What to do
When you transcribe the records that follow, reproduce each line exactly as given.

===

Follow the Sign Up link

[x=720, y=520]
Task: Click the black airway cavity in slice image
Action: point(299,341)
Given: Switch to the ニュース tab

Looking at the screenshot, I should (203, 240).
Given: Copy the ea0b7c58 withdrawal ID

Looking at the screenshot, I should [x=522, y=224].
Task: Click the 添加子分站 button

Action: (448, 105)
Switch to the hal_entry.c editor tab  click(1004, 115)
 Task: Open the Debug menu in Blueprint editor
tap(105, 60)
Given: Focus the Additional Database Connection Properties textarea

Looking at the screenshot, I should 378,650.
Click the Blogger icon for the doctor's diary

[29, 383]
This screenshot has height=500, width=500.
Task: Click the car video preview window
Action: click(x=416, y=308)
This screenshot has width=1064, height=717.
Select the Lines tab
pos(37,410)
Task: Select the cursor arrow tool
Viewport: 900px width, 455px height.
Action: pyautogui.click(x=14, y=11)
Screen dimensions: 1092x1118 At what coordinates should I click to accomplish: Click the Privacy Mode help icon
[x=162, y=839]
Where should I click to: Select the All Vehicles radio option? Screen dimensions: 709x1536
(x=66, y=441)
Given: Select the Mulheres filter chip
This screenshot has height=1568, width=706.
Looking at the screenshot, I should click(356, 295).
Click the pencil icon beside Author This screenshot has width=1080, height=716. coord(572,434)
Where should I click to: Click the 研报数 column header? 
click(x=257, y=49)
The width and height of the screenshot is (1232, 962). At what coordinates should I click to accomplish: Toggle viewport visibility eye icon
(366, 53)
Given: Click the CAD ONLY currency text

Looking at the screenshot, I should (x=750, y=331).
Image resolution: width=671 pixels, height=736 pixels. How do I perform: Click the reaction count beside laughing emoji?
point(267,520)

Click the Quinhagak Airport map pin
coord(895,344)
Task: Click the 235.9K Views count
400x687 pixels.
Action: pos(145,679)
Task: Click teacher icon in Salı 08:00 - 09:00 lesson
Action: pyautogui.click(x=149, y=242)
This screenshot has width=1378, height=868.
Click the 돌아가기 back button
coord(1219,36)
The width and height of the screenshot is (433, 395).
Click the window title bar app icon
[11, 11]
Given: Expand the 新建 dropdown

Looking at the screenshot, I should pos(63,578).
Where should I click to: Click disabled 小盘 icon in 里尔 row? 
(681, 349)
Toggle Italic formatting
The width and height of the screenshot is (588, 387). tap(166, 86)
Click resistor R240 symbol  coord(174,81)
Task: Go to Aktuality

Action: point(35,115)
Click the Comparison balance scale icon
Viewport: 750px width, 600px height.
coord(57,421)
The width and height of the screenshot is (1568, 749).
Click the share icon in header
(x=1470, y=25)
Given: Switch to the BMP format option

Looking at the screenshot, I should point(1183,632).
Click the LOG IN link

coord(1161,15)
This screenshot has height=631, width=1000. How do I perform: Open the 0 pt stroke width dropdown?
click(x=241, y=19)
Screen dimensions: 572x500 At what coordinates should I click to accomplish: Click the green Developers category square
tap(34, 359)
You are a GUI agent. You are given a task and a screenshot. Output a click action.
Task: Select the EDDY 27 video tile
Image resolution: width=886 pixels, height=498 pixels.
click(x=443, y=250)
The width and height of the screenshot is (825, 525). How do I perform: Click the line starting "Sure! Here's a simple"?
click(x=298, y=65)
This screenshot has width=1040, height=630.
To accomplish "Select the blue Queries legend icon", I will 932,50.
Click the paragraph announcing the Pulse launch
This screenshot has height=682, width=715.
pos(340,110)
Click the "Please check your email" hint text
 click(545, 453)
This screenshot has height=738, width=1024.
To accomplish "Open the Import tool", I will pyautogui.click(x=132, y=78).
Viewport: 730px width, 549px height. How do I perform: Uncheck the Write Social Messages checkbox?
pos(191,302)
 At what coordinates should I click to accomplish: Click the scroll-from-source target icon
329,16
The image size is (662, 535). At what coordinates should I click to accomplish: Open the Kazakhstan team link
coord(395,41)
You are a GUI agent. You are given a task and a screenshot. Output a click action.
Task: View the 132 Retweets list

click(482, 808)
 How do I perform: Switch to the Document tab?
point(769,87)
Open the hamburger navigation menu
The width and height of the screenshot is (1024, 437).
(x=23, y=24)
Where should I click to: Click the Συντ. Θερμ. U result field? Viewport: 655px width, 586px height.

===

Written response
Follow the Sign Up link

[x=720, y=520]
Task: Click the black airway cavity in slice image
Action: point(299,341)
Given: Switch to the ニュース tab

Looking at the screenshot, I should (203, 240).
Given: Copy the ea0b7c58 withdrawal ID

Looking at the screenshot, I should [x=522, y=224].
Task: Click the 添加子分站 button

Action: (448, 105)
Switch to the hal_entry.c editor tab  click(1004, 115)
 Task: Open the Debug menu in Blueprint editor
tap(105, 60)
Given: Focus the Additional Database Connection Properties textarea

Looking at the screenshot, I should 378,650.
Click the Blogger icon for the doctor's diary

[29, 383]
This screenshot has height=500, width=500.
Task: Click the car video preview window
Action: click(x=416, y=308)
This screenshot has width=1064, height=717.
Select the Lines tab
pos(37,410)
Task: Select the cursor arrow tool
Viewport: 900px width, 455px height.
Action: pyautogui.click(x=14, y=11)
Screen dimensions: 1092x1118 At what coordinates should I click to accomplish: Click the Privacy Mode help icon
[x=162, y=839]
Where should I click to: Select the All Vehicles radio option? Screen dimensions: 709x1536
(x=66, y=441)
Given: Select the Mulheres filter chip
This screenshot has height=1568, width=706.
Looking at the screenshot, I should click(356, 295).
Click the pencil icon beside Author This screenshot has width=1080, height=716. coord(572,434)
Where should I click to: Click the 研报数 column header? 
click(x=257, y=49)
The width and height of the screenshot is (1232, 962). At what coordinates should I click to accomplish: Toggle viewport visibility eye icon
(366, 53)
Given: Click the CAD ONLY currency text

Looking at the screenshot, I should (x=750, y=331).
Image resolution: width=671 pixels, height=736 pixels. How do I perform: Click the reaction count beside laughing emoji?
point(267,520)

Click the Quinhagak Airport map pin
coord(895,344)
Task: Click the 235.9K Views count
400x687 pixels.
Action: pos(145,679)
Task: Click teacher icon in Salı 08:00 - 09:00 lesson
Action: pyautogui.click(x=149, y=242)
This screenshot has width=1378, height=868.
Click the 돌아가기 back button
coord(1219,36)
The width and height of the screenshot is (433, 395).
Click the window title bar app icon
[11, 11]
Given: Expand the 新建 dropdown

Looking at the screenshot, I should pos(63,578).
Where should I click to: Click disabled 小盘 icon in 里尔 row? 
(681, 349)
Toggle Italic formatting
The width and height of the screenshot is (588, 387). tap(166, 86)
Click resistor R240 symbol  coord(174,81)
Task: Go to Aktuality

Action: point(35,115)
Click the Comparison balance scale icon
Viewport: 750px width, 600px height.
coord(57,421)
The width and height of the screenshot is (1568, 749).
Click the share icon in header
(x=1470, y=25)
Given: Switch to the BMP format option

Looking at the screenshot, I should point(1183,632).
Click the LOG IN link

coord(1161,15)
This screenshot has height=631, width=1000. How do I perform: Open the 0 pt stroke width dropdown?
click(x=241, y=19)
Screen dimensions: 572x500 At what coordinates should I click to accomplish: Click the green Developers category square
tap(34, 359)
You are a GUI agent. You are given a task and a screenshot. Output a click action.
Task: Select the EDDY 27 video tile
Image resolution: width=886 pixels, height=498 pixels.
click(x=443, y=250)
The width and height of the screenshot is (825, 525). How do I perform: Click the line starting "Sure! Here's a simple"?
click(x=298, y=65)
This screenshot has width=1040, height=630.
To accomplish "Select the blue Queries legend icon", I will 932,50.
Click the paragraph announcing the Pulse launch
This screenshot has height=682, width=715.
pos(340,110)
Click the "Please check your email" hint text
 click(545, 453)
This screenshot has height=738, width=1024.
To accomplish "Open the Import tool", I will pyautogui.click(x=132, y=78).
Viewport: 730px width, 549px height. How do I perform: Uncheck the Write Social Messages checkbox?
pos(191,302)
 At what coordinates should I click to accomplish: Click the scroll-from-source target icon
329,16
The image size is (662, 535). At what coordinates should I click to accomplish: Open the Kazakhstan team link
coord(395,41)
You are a GUI agent. You are given a task and a screenshot. Output a click action.
Task: View the 132 Retweets list

click(482, 808)
 How do I perform: Switch to the Document tab?
point(769,87)
Open the hamburger navigation menu
The width and height of the screenshot is (1024, 437).
(x=23, y=24)
Where should I click to: Click the Συντ. Θερμ. U result field? Viewport: 655px width, 586px height.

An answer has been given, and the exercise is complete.